|
|
|
|
|
by badsectoracula
421 days ago
|
|
If you don't mind going through the eldritchian horror that is building ROCm from source[0], Qwen_Qwen3-30B-A3B-Q6_K (6bit quantization of the LLM mentioned in the article which in practice shouldn't be much different) works decently fast on a RX 7900 XTX using koboldcpp and llama.cpp.

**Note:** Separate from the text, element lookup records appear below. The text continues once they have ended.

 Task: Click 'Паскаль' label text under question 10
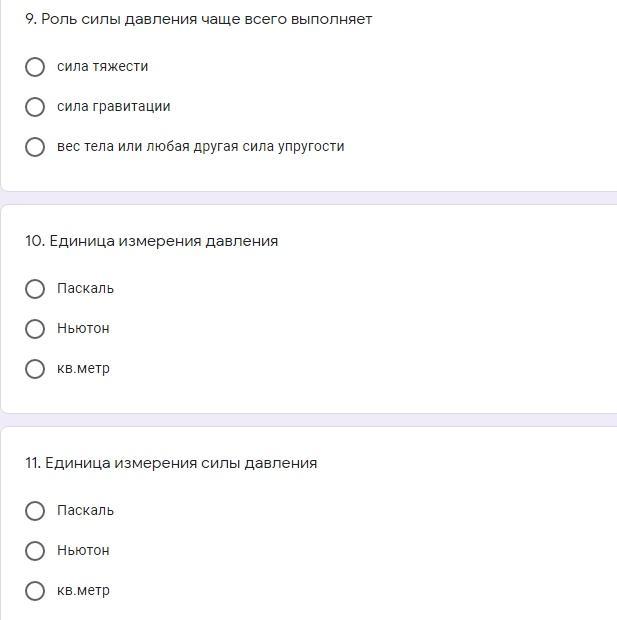pos(85,288)
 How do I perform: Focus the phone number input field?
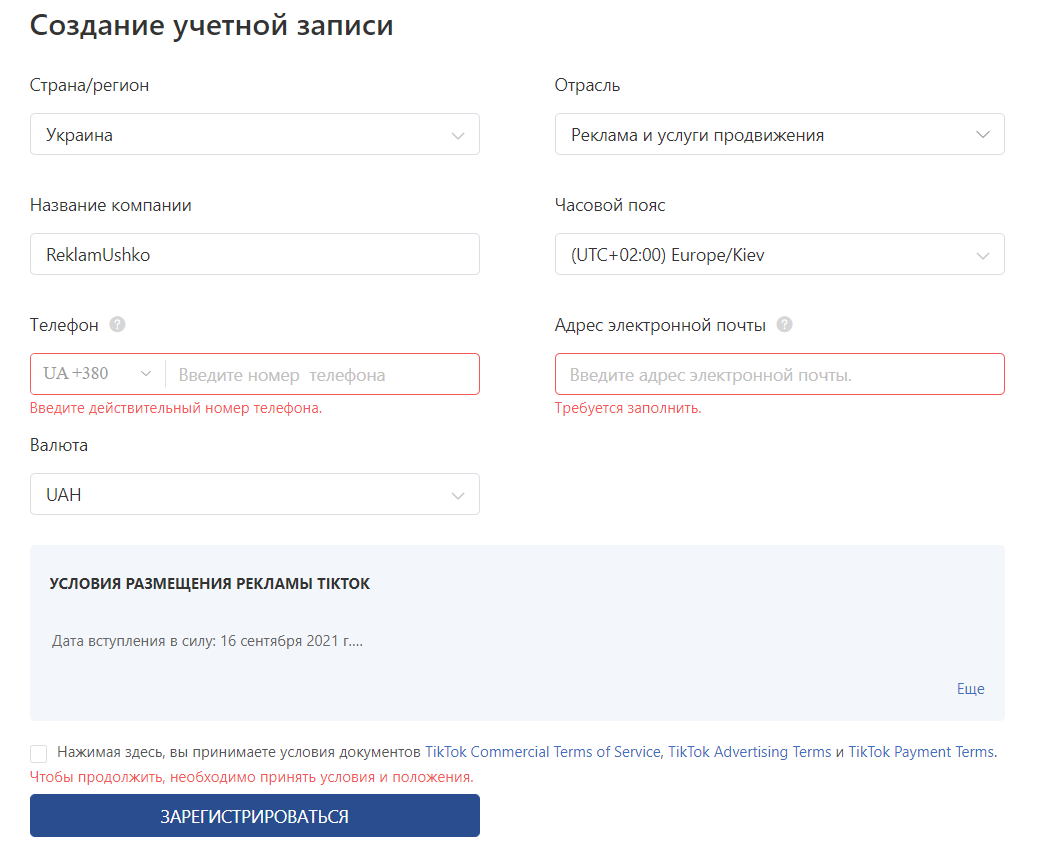(x=320, y=375)
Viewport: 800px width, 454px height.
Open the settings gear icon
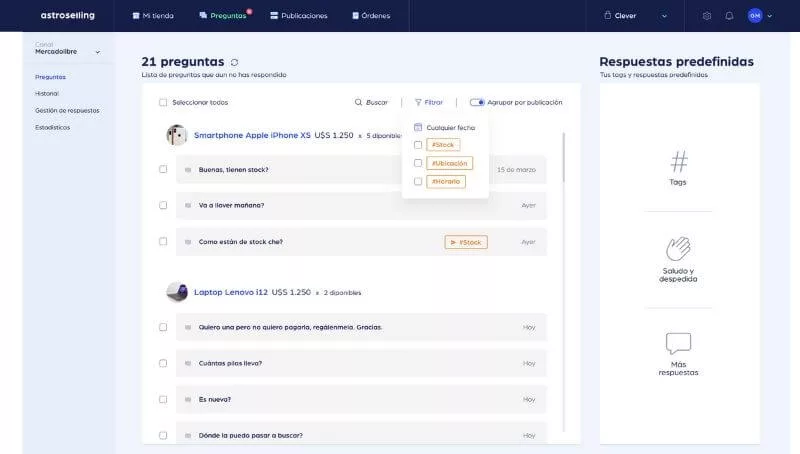click(x=707, y=16)
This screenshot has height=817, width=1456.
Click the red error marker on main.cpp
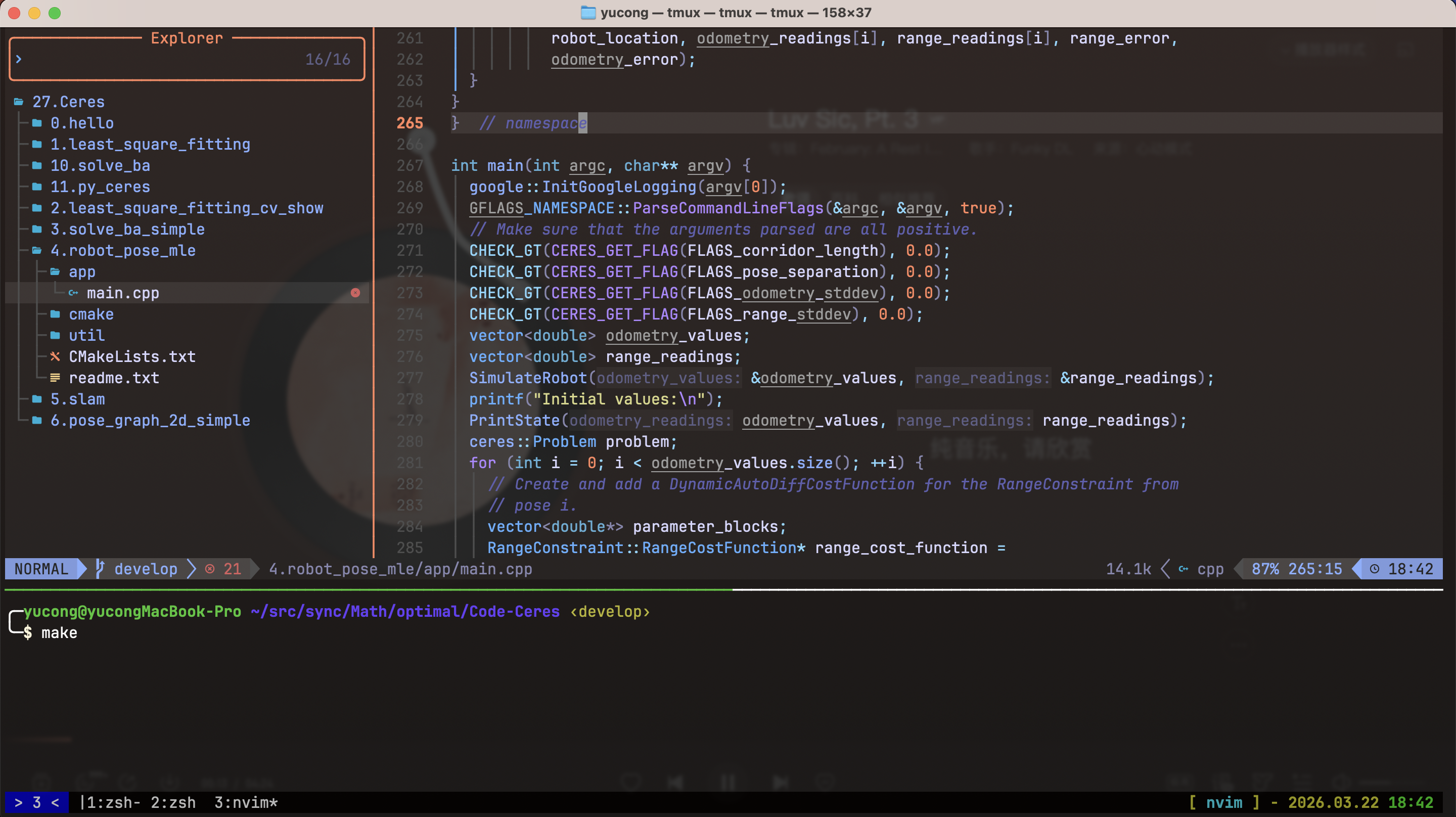355,293
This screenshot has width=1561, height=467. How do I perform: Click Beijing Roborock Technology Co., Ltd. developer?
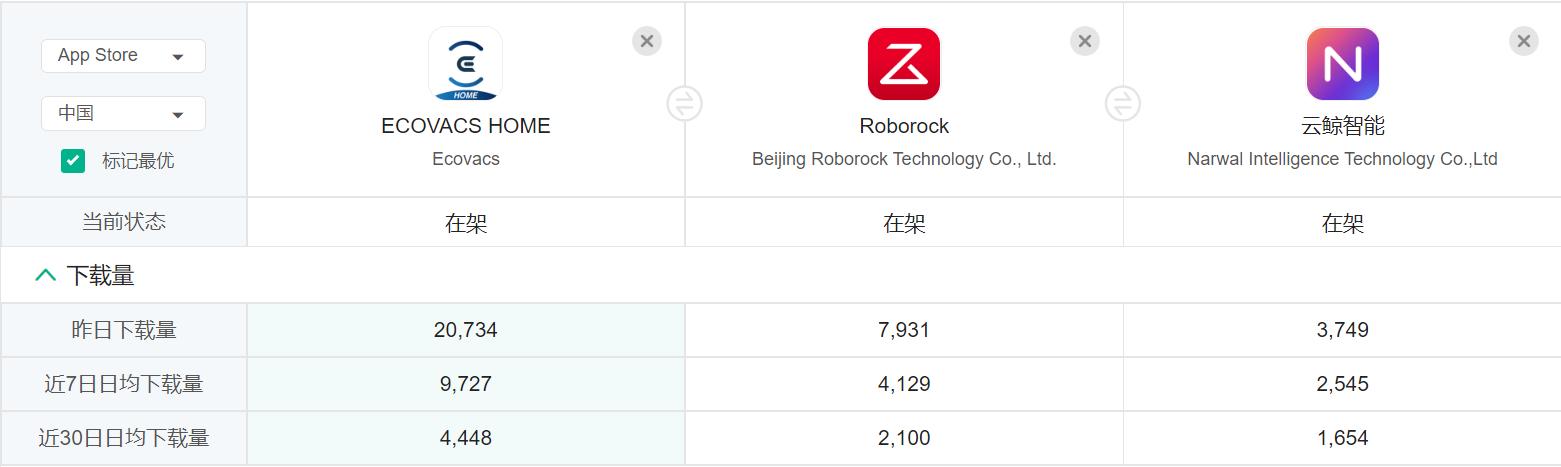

And by "decently fast" i mean "it writes faster i can read". If you're on Debian AFAIK AMD is paying someone to experience the pain in your place, so that is an option if you're building something from scratch, but my openSUSE Tumbleweed installation predates the existence of llama.cpp by a few years and i'm not subjecting myself to the horror that is Python projects (mis)managed by AI developers[1] :-P. EDIT: my mistake, ROCm isn't needed (or actually, supported) by koboldcpp, it uses Vulkan. ROCm is available via a fork. Still, with Vulkan it is fast too. [0] ...and more than once as after some OS upgrade it might break, like mine [1] ok, i did it once, because recently i wanted to try out some tool someone wrote that relied on some AI stuff and i was too stubborn to give up - i had to install Python from source on a Debian docker container because some dependency 2-3 layers deep didn't compile with a newer minor version release of Python. It convinced me to thank yet again to thank Georgi Gerganov for making AI-related tooling that enables people to stick with C++ |
|
llama.cpp can be built using Debian-supplied libraries with ROCm backend enabled.